• [EXERCISE]: Among the entries below, copy every line that carries the word "agent".

[Saved entries]
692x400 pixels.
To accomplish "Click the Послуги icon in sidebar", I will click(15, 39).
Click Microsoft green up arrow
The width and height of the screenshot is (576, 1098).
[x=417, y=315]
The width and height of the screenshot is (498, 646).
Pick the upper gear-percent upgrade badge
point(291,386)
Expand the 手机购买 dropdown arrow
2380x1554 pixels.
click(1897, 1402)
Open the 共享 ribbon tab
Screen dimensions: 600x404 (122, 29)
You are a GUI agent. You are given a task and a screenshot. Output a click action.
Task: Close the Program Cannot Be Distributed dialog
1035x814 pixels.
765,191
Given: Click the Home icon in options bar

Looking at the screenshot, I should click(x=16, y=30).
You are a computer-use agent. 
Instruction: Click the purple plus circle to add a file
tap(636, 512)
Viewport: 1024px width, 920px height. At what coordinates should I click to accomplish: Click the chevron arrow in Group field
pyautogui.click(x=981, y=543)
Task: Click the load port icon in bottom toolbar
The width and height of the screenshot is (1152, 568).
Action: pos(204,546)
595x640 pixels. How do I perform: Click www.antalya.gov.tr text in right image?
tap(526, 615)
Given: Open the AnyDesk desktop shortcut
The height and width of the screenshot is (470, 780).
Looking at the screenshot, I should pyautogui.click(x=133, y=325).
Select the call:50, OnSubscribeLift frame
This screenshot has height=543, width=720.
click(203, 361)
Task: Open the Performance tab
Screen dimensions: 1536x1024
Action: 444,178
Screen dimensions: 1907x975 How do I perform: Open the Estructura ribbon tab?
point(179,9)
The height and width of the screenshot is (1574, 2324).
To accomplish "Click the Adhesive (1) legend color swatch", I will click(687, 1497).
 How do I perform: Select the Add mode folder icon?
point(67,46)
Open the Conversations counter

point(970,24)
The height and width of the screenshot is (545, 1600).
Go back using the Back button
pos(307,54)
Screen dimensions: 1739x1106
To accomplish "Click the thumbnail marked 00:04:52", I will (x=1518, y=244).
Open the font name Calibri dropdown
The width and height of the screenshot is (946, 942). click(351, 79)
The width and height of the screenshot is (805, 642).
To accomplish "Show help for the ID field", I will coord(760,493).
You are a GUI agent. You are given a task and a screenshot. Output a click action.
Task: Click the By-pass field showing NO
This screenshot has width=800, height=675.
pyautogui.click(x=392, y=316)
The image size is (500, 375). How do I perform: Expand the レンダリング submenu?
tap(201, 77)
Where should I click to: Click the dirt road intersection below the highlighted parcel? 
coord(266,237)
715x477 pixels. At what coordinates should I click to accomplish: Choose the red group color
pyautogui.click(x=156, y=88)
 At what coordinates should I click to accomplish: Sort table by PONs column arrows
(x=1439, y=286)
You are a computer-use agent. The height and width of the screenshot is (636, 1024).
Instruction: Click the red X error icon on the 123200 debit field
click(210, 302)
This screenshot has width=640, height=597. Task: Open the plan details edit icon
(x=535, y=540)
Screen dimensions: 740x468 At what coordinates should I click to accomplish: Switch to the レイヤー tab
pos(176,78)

• [SOLUTION]:
You are a GUI agent. You are given a task and a screenshot. Output a click action.
You are a computer-use agent. 
You are a GUI agent. You are given a task and a screenshot. Output a click action.
You are a computer-use agent. The height and width of the screenshot is (636, 1024).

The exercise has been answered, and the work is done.